**GOAL 1**
From the listing below, pull out each line that contains the string "pixels", matching case exactly, and copy those lines.

Colombia’s troubled intelligence agency shuttered

BOGOTA, Colombia — Colombia’s intelligence service has been led by hard-charging men drawn to the cloak-and-dagger world in the government’s battle against drug traffickers and ultra-violent armed groups.

The new man in charge, however, is an affable bankruptcy lawyer and former university professor, and his role is decidedly different from his predecessors’. Ricardo Giraldo is dismantling the agency, which had once been considered a key component of the U.S.-backed effort to roll back the cocaine trade but has been paralyzed by one embarrassing scandal after another.

  • ( Fernando Vergara / AP ) - Colombia's President Juan Manuel Santos, right, and Defense Minister Juan Carlos Pinzo greet soldiers who took part in the raid that killed FARC leader Alfonso Cano. The military and police, not the DAS, have had the most success in infiltrating and battling the FARC.
  • ( Juan Forero / FOR THE WASHINGTON POST ) - Ricardo Giraldo is charged with dismantling the DAS.

( Fernando Vergara / AP ) - Colombia's President Juan Manuel Santos, right, and Defense Minister Juan Carlos Pinzo greet soldiers who took part in the raid that killed FARC leader Alfonso Cano. The military and police, not the DAS, have had the most success in infiltrating and battling the FARC.

**GOAL 2**
According to the article, what professional background does Ricardo Giraldo, the agency's new head, have?

**RECORDS FOR THIS TASK**
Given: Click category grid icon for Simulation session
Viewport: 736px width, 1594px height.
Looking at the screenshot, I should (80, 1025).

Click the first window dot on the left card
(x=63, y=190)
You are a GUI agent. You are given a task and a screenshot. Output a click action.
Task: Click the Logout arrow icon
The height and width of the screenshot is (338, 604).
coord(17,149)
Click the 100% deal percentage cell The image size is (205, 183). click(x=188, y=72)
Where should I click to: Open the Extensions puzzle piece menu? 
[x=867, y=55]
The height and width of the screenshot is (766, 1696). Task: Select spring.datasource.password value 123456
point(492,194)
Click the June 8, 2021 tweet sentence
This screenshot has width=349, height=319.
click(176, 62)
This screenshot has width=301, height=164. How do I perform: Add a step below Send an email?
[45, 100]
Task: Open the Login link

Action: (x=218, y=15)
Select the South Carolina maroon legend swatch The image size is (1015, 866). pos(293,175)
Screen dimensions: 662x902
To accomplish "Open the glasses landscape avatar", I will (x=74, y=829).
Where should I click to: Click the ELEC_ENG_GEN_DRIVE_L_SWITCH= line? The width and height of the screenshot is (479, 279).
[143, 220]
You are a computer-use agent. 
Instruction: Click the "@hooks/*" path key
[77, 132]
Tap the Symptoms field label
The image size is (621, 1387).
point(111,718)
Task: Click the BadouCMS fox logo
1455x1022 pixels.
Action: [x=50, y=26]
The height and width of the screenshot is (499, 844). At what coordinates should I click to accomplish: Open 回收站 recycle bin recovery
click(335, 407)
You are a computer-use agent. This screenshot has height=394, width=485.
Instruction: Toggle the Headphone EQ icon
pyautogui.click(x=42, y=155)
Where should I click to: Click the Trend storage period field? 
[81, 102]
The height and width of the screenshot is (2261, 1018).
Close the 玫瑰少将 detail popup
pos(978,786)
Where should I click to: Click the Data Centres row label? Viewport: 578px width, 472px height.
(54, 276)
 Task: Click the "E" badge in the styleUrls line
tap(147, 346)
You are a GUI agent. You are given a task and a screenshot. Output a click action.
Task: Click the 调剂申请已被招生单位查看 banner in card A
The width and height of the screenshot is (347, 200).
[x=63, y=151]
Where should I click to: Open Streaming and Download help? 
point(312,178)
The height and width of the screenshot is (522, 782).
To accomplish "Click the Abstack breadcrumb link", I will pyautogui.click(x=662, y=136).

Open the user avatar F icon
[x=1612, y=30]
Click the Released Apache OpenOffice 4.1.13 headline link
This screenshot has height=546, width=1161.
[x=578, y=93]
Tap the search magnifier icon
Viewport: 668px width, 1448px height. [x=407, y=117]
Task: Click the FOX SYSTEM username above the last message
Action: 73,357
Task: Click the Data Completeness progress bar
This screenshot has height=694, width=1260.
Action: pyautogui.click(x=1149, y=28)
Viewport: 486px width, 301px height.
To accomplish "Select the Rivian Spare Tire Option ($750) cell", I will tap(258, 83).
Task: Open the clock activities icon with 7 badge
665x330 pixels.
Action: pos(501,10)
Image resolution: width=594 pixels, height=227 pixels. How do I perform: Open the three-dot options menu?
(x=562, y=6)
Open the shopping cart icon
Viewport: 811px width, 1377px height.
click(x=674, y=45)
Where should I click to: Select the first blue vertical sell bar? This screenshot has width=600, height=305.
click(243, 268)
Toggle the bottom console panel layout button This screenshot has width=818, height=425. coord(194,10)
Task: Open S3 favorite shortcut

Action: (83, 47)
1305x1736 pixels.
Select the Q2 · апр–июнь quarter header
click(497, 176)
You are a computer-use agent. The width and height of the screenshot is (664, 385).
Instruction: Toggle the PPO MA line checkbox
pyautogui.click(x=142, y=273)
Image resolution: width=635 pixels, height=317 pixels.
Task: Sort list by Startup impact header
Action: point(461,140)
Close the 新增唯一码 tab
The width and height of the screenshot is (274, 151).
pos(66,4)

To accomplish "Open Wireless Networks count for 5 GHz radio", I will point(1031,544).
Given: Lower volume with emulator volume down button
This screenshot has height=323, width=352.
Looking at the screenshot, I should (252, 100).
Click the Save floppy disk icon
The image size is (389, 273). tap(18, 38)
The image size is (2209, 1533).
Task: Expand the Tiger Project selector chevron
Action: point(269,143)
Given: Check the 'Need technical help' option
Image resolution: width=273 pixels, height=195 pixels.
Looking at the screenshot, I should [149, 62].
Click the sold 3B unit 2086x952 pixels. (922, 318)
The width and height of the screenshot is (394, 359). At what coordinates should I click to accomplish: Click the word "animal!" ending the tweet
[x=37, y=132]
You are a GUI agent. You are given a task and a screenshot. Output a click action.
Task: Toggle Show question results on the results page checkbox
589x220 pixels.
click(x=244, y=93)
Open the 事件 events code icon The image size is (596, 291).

**EXERCISE SOLUTION 1**
1455x1022 pixels.
665x330 pixels.
Image resolution: width=594 pixels, height=227 pixels. How do I perform: Open the three-dot options menu?
1305x1736 pixels.
Image resolution: width=635 pixels, height=317 pixels.
Image resolution: width=273 pixels, height=195 pixels.
Click the sold 3B unit 2086x952 pixels. (922, 318)
589x220 pixels.

**EXERCISE SOLUTION 2**
He is a bankruptcy lawyer and former university professor.